__EXERCISE DATA__.

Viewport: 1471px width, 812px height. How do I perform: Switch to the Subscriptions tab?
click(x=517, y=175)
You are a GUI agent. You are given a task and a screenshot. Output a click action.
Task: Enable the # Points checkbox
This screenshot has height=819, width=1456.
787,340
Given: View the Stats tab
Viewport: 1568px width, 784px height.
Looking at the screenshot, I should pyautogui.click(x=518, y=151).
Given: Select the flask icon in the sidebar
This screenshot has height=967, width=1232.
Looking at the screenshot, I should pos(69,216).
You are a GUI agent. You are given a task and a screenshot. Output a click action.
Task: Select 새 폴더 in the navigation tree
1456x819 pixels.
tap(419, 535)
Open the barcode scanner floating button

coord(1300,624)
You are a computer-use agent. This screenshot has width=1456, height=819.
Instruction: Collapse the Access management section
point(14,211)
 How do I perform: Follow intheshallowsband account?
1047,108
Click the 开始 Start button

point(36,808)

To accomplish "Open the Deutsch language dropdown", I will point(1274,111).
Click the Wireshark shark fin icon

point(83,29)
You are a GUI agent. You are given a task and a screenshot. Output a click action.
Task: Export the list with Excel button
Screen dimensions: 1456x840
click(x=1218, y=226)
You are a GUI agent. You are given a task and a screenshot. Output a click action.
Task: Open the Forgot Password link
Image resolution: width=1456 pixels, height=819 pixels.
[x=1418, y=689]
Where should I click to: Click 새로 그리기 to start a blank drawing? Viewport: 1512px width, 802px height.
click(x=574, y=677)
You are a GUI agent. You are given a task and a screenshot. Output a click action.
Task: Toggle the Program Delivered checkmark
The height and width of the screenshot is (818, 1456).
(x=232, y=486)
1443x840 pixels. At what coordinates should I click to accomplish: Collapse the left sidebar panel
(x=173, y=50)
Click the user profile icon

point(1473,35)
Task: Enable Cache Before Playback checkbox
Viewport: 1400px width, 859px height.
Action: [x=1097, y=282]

__REQUIRED ACTION__. Each record is to be restated word for word.

__EXPECTED OUTPUT__.
Viewport: 1471px width, 812px height. How do I perform: Switch to the Subscriptions tab?
click(x=517, y=175)
You are a GUI agent. You are given a task and a screenshot. Output a click action.
Task: Enable the # Points checkbox
This screenshot has height=819, width=1456.
787,340
Given: View the Stats tab
Viewport: 1568px width, 784px height.
Looking at the screenshot, I should pyautogui.click(x=518, y=151).
Given: Select the flask icon in the sidebar
This screenshot has height=967, width=1232.
Looking at the screenshot, I should pos(69,216).
You are a GUI agent. You are given a task and a screenshot. Output a click action.
Task: Select 새 폴더 in the navigation tree
1456x819 pixels.
tap(419, 535)
Open the barcode scanner floating button

coord(1300,624)
You are a computer-use agent. This screenshot has width=1456, height=819.
Instruction: Collapse the Access management section
point(14,211)
 How do I perform: Follow intheshallowsband account?
1047,108
Click the 开始 Start button

point(36,808)

To accomplish "Open the Deutsch language dropdown", I will point(1274,111).
Click the Wireshark shark fin icon

point(83,29)
You are a GUI agent. You are given a task and a screenshot. Output a click action.
Task: Export the list with Excel button
Screen dimensions: 1456x840
click(x=1218, y=226)
You are a GUI agent. You are given a task and a screenshot. Output a click action.
Task: Open the Forgot Password link
Image resolution: width=1456 pixels, height=819 pixels.
[x=1418, y=689]
Where should I click to: Click 새로 그리기 to start a blank drawing? Viewport: 1512px width, 802px height.
click(x=574, y=677)
You are a GUI agent. You are given a task and a screenshot. Output a click action.
Task: Toggle the Program Delivered checkmark
The height and width of the screenshot is (818, 1456).
(x=232, y=486)
1443x840 pixels. At what coordinates should I click to accomplish: Collapse the left sidebar panel
(x=173, y=50)
Click the user profile icon

point(1473,35)
Task: Enable Cache Before Playback checkbox
Viewport: 1400px width, 859px height.
Action: [x=1097, y=282]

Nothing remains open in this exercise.